Dos días después espiraba aquella angelical criatura, que ofreció a Dios su vida a cambio de la mía.
Su madre se volvió loca.
Pagué el entierro de Teresa; compré una sepultura por diez años... ya sabes que hoy ignoro dónde descansa su hermoso cuerpo; envié una carta a mi tía, que no la leyó hasta dos meses después de cumplirse el plazo, porque ella también estaba enferma.
Decirte que durante estos diez años el recuerdo de Teresa me ha perseguido constantemente, sería faltar a la verdad; he amado a otras mujeres, y hace cuatro años estuve a punto de casarme con una hermosa joven; pero la desgracia hizo que un mes antes de verificarse nuestro enlace, los padres encontrasen un pretendiente a la mano de mi amada mejor que yo, y este me fue preferido por ellos, y la novia tuvo que someterse a la voluntad de sus tiranos.

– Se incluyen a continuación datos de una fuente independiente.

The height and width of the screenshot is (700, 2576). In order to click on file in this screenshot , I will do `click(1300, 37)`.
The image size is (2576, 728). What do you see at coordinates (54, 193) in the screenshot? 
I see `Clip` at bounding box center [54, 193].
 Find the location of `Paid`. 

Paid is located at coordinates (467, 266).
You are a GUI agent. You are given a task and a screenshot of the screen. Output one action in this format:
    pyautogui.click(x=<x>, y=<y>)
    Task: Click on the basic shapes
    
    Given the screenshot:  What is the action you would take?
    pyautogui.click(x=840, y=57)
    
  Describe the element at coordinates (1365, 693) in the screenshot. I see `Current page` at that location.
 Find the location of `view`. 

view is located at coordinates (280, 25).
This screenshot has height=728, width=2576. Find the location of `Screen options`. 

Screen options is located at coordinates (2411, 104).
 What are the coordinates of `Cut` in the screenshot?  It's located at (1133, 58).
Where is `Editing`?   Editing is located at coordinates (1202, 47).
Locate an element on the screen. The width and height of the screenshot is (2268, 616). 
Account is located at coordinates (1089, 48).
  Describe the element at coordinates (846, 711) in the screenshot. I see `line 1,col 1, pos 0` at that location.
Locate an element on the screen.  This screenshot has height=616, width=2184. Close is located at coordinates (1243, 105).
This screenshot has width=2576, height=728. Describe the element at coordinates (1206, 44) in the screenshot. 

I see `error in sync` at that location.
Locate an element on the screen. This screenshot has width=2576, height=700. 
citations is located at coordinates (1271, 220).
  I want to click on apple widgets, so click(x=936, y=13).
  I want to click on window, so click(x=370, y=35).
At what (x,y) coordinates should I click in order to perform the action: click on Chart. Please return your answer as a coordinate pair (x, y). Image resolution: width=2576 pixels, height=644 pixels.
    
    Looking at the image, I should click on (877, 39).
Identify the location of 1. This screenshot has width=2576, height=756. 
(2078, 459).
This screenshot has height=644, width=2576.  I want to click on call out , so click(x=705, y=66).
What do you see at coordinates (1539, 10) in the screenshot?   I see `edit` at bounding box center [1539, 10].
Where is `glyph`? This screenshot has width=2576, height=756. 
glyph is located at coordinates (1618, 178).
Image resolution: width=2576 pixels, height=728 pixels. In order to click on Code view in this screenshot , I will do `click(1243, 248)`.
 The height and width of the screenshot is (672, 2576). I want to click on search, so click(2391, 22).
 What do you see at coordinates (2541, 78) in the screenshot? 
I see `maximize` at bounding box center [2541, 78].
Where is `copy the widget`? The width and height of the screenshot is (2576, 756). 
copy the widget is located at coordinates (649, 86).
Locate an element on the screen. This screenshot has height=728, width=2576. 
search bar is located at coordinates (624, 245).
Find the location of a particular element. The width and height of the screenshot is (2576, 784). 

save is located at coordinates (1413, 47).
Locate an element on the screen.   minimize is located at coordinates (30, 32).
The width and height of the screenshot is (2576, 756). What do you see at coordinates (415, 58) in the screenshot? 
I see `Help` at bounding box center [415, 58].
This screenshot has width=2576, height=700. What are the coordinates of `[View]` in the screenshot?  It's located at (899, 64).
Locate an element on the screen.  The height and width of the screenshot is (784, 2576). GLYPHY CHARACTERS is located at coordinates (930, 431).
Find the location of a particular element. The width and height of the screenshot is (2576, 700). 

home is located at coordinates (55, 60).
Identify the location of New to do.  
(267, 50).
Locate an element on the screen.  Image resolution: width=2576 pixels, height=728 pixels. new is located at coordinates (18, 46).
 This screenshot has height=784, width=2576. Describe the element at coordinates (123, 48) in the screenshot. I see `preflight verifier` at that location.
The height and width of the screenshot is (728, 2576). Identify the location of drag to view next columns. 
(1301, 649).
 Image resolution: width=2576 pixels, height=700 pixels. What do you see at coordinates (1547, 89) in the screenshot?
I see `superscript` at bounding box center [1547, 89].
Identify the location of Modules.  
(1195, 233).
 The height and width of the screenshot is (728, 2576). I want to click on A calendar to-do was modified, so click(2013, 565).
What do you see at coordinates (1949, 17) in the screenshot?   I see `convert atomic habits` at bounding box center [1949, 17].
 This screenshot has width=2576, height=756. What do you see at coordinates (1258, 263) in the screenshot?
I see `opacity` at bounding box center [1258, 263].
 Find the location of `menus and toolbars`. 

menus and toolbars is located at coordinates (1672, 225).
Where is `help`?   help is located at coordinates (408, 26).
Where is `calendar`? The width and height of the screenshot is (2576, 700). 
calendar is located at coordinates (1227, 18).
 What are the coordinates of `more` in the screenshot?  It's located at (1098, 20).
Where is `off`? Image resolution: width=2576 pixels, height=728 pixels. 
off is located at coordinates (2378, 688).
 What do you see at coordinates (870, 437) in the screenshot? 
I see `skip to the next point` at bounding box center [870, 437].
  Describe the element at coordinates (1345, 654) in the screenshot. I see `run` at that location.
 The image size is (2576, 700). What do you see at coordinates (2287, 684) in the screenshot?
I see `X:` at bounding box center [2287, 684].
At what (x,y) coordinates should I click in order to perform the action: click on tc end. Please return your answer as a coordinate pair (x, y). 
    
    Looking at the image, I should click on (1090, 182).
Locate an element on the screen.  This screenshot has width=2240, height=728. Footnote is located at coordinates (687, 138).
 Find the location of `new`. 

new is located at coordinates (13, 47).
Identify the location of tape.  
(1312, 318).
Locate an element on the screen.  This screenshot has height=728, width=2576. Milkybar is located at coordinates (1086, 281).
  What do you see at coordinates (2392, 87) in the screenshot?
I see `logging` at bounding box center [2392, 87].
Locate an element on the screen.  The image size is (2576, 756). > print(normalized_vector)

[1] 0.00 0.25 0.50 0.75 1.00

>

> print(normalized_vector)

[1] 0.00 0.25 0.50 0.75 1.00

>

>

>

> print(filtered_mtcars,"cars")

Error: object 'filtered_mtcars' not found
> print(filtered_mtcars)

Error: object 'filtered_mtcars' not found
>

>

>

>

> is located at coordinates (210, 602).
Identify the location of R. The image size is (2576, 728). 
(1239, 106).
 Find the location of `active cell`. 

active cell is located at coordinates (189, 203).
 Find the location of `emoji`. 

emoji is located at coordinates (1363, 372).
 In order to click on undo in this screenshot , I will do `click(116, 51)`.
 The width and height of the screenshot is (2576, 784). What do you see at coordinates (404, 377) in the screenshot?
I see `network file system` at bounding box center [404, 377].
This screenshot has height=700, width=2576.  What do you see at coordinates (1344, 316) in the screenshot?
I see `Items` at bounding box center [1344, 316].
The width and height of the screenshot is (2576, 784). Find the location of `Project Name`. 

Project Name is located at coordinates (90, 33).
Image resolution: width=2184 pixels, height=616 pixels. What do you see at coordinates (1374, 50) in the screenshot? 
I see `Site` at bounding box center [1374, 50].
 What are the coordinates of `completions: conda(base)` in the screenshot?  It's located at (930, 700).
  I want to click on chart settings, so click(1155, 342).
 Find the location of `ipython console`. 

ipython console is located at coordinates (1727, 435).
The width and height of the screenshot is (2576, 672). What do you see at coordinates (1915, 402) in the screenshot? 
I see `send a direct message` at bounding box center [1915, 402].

Hoy adoro a Cristina y quiero unir su suerte a la mía, como ya se han unido nuestras almas. ¿Lo conseguiré? Temo que no. La fatalidad me ha traído al pueblo donde vivió Teresa; habito... esta morada llena con su recuerdo; vengo a pasar los primeros días de mi matrimonio en la casa donde ella murió, y un secreto presentimiento me dice que Cristina no llegará a ser esposa mía. Ahí tienes la historia de mis amores: ¿crees que mi temor sea fundado, o que la exaltación en que me hallo es hija de mis pasadas desdichas?
Procuré tranquilizar a Fernando, y después; mientras el joven se reunía a su bella prometida, tuve deseos de ver aquella habitación donde Teresa había muerto, y me hice conducir a ella por un antiguo servidor de doña Catalina.
II
Entré en una sala lujosamente amueblada; pasé por allí sin detenerme apenas, y abrí la puerta de un gabinetito en el que estaba la alcoba donde murió la desgraciada niña. Un lecho de madera tallada, algunas sillas de tapicería floreada, una cómoda, un lavabo y algunos cuadros se veían en la pieza, todo cubierto de polvo, señal evidente de que aquella parte de la casa estaba abandonada por completo. El gabinete tenía una sola ventana con vistas a la calle estrecha y sombría, a la que hacía esquina la casa de Fernando; enfrente de la ventana había un armario de espejo; a un lado de este estaba la puerta de la alcoba, al otro una mesita de escribir; algunas sillas iguales a las del dormitorio completaban el mueblaje del gabinete que diez años antes perteneció a la tía de Fernando.
Permanecí allí breves instantes, y luego, llegada ya la hora de la cena, fui en busca de la familia y de sus convidados, sentándonos todos a una mesa suntuosamente servida. La cena duró bastante tiempo, y antes de terminarla, un suceso imprevisto vino a turbar la alegría de algunos y a causar profunda impresión en el ánimo de Fernando. Las campanas de la parroquia tocaban de una manera lúgubre; su voz, siempre triste, parecía una queja que hería nuestros oídos a la vez que nuestro corazón.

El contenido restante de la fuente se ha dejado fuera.